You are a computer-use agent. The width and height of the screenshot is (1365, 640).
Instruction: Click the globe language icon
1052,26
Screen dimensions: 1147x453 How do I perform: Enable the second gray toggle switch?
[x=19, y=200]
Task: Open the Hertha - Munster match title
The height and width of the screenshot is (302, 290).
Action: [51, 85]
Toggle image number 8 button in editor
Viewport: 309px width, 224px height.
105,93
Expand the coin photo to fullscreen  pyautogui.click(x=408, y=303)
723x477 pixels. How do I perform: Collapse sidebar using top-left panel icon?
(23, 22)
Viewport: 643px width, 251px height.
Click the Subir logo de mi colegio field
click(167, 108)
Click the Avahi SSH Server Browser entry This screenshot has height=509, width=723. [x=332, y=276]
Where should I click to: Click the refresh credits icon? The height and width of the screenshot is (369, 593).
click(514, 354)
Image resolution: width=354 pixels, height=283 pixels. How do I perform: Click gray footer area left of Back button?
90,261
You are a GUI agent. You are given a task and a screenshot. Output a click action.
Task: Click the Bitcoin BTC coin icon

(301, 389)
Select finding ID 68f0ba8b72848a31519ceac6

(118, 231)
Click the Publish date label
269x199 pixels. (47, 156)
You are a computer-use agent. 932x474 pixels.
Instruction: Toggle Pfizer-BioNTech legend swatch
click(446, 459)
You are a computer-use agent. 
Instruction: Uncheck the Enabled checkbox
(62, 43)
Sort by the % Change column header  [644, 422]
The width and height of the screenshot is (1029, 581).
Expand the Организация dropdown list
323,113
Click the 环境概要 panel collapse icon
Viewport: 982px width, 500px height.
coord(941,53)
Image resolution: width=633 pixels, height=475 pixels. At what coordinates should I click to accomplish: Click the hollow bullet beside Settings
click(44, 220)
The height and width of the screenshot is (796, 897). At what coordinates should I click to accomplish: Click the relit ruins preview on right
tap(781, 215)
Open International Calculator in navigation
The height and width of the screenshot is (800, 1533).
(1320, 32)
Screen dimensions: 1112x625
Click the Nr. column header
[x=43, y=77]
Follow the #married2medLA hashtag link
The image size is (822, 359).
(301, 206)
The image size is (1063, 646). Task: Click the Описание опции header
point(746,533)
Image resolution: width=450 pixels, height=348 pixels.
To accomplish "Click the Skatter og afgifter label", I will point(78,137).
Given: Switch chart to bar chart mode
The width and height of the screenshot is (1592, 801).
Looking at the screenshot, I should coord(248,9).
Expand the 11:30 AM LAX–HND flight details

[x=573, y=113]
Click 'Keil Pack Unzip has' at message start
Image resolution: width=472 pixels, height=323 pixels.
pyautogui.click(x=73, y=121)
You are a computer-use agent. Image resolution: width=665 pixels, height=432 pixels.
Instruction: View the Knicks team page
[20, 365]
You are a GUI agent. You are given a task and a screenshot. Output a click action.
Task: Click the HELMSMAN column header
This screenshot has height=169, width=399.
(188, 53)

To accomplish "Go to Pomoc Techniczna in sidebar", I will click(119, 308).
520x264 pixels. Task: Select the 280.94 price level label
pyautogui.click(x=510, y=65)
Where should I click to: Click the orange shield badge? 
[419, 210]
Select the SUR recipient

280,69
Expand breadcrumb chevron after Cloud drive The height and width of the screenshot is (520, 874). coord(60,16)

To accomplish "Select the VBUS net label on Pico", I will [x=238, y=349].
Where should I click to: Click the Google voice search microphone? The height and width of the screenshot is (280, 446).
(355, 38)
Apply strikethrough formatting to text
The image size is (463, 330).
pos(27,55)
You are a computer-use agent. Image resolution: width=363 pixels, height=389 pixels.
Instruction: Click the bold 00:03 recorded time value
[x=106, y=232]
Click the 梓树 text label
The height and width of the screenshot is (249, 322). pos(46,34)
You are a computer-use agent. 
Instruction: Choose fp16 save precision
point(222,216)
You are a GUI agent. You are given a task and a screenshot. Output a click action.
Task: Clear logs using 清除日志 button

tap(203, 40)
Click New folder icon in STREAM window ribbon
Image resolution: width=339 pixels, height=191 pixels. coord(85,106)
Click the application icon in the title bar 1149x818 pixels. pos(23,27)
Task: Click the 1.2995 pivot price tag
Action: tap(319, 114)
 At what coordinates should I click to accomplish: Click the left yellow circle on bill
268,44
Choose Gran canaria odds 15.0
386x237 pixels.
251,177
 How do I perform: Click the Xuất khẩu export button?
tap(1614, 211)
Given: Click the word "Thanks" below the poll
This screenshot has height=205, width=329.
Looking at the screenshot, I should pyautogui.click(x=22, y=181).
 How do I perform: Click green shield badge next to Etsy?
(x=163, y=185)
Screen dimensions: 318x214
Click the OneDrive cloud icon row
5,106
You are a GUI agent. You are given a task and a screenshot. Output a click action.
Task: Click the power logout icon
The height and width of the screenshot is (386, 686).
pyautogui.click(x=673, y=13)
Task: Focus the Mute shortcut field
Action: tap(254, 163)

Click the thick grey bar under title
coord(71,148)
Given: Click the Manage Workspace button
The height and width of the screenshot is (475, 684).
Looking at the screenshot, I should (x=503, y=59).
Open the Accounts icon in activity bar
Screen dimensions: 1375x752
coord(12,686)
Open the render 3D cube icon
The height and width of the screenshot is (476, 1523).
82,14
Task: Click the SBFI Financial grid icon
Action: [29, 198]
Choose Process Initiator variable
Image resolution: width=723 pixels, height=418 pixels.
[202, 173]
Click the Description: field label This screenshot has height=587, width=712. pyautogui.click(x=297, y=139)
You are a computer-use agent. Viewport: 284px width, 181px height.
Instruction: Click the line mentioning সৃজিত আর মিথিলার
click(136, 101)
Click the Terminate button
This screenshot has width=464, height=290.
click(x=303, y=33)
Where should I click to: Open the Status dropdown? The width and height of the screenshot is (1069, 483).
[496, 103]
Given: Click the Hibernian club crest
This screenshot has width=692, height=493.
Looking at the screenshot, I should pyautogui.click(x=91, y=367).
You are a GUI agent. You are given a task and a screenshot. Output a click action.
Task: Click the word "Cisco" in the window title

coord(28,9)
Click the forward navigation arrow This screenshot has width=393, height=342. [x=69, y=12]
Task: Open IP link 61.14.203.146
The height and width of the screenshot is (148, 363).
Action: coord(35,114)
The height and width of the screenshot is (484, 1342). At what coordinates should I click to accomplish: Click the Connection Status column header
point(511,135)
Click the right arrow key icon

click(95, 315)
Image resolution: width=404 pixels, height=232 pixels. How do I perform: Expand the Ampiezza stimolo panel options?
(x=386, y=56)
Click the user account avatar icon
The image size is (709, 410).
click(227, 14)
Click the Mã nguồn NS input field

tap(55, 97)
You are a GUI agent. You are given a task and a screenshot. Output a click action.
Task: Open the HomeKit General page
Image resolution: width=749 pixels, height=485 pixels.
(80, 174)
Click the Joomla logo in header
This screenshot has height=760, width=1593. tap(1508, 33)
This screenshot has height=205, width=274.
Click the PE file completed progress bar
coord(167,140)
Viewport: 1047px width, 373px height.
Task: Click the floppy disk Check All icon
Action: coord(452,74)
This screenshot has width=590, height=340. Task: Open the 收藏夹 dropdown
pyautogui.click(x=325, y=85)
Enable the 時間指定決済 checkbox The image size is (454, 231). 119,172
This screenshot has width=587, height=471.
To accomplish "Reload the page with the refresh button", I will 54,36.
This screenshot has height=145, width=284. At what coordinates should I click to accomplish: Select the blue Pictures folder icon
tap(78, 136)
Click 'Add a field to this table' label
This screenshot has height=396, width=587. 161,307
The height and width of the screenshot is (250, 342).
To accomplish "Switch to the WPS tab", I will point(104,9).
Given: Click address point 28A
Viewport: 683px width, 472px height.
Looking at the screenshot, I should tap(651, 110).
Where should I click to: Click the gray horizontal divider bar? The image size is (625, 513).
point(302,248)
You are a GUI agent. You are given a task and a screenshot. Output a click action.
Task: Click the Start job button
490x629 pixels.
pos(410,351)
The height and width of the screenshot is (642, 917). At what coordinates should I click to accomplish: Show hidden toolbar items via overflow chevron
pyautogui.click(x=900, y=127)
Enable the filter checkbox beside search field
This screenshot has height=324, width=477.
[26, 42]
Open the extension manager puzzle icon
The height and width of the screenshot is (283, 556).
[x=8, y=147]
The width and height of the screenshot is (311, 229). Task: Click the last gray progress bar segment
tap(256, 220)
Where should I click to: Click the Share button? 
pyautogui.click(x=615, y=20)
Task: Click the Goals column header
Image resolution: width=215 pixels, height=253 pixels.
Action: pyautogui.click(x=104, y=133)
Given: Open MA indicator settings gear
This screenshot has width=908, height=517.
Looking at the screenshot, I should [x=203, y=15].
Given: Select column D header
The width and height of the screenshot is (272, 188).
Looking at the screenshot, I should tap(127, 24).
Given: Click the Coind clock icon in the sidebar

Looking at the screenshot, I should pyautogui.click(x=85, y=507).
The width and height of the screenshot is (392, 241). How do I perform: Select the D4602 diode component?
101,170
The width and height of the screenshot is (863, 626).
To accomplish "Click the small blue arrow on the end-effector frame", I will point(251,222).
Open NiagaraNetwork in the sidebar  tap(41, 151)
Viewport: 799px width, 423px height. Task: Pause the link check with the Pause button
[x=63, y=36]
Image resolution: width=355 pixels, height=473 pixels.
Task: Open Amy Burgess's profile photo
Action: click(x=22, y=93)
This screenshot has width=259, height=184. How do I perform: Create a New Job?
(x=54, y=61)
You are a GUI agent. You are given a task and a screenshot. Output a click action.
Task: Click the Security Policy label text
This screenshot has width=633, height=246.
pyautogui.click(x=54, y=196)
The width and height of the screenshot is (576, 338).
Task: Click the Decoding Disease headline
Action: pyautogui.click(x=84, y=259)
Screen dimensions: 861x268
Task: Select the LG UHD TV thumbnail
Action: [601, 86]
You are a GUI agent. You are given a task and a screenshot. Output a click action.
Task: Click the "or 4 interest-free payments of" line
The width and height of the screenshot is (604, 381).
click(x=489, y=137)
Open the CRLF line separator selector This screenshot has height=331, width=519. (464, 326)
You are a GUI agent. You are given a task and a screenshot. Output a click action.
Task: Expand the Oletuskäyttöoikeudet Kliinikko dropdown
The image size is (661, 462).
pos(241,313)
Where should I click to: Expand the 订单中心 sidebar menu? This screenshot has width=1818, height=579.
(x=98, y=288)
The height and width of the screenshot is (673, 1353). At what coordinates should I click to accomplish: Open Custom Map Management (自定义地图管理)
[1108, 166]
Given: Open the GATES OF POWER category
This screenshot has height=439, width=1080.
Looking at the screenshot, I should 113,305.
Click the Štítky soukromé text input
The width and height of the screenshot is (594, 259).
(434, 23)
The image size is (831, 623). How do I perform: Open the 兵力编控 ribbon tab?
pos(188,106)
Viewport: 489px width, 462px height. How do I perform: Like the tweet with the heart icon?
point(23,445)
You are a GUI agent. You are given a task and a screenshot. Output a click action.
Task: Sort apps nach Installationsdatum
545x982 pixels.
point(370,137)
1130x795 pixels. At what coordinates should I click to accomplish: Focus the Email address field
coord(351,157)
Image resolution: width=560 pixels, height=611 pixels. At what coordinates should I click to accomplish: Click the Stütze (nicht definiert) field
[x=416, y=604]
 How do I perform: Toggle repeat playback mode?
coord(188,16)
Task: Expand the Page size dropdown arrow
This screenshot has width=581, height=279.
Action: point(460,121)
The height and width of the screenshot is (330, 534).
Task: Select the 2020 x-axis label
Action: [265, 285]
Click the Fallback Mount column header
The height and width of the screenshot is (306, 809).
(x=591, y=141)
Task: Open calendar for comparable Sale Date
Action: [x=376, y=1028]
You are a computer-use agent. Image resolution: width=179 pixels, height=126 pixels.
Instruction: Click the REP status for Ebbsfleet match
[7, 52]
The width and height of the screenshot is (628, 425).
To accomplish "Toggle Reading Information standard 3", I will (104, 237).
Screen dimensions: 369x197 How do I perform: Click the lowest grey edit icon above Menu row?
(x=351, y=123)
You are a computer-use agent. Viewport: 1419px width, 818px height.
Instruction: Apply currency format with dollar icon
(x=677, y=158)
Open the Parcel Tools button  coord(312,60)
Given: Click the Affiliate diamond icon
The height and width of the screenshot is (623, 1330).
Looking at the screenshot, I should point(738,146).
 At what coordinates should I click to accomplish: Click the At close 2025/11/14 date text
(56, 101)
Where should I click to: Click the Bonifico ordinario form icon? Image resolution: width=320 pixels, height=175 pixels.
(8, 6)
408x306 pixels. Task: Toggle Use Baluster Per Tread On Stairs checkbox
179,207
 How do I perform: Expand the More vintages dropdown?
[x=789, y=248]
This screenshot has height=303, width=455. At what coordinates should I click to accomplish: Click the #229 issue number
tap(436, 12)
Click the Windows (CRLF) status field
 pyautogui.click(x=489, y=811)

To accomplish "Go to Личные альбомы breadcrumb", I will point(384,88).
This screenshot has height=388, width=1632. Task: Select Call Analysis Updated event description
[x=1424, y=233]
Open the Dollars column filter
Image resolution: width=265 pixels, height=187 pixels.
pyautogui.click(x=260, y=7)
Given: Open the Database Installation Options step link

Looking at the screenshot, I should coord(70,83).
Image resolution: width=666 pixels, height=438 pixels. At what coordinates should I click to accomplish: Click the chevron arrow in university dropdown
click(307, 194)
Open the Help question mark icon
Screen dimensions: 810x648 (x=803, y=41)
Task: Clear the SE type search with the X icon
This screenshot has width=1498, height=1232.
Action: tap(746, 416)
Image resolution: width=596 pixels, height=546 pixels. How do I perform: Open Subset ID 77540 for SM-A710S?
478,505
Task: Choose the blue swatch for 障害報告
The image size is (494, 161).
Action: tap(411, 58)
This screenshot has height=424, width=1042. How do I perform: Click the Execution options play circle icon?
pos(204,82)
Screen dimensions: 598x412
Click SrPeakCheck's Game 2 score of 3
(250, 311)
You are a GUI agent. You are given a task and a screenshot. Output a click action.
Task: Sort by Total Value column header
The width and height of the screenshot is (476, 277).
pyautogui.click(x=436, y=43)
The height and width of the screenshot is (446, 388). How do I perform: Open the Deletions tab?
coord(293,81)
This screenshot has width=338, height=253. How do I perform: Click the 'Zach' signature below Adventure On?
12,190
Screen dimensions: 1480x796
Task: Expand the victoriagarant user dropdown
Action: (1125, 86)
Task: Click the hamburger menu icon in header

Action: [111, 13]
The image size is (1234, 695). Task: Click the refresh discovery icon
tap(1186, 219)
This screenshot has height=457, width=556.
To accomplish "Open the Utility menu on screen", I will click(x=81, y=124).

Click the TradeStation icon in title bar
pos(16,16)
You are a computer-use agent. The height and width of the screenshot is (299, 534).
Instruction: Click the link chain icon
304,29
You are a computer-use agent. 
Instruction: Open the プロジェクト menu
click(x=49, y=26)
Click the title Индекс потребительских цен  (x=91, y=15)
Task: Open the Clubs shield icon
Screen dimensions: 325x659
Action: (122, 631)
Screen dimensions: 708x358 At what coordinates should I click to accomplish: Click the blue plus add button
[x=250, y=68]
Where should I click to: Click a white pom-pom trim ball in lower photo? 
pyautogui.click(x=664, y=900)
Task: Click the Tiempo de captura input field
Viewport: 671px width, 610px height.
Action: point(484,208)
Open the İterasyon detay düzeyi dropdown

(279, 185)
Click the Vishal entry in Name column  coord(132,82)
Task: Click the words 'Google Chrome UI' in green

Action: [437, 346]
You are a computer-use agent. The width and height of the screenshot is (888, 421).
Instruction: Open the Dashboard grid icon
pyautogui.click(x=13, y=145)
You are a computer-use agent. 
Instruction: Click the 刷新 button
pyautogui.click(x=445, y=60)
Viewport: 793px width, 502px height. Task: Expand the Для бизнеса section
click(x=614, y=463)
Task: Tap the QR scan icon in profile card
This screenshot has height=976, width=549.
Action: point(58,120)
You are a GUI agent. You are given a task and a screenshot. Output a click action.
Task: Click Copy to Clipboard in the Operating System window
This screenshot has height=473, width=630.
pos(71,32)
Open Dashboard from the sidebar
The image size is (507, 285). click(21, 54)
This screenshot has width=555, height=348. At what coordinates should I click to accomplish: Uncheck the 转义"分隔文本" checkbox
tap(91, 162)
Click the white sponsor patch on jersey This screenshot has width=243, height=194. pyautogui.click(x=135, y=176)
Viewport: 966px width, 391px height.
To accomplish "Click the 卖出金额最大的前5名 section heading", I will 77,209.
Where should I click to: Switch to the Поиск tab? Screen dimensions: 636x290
======
## TASK DETAILS
Using the records above, write out exactly the lines between the one holding "The width and height of the screenshot is (604, 381)." and the one holding "Given: Open the GATES OF POWER category", inclusive; leave everything else out.

## OUTPUT OF THE TASK
The width and height of the screenshot is (604, 381).
click(x=489, y=137)
Open the CRLF line separator selector This screenshot has height=331, width=519. (464, 326)
You are a GUI agent. You are given a task and a screenshot. Output a click action.
Task: Expand the Oletuskäyttöoikeudet Kliinikko dropdown
The image size is (661, 462).
pos(241,313)
Where should I click to: Expand the 订单中心 sidebar menu? This screenshot has width=1818, height=579.
(x=98, y=288)
The height and width of the screenshot is (673, 1353). At what coordinates should I click to accomplish: Open Custom Map Management (自定义地图管理)
[1108, 166]
Given: Open the GATES OF POWER category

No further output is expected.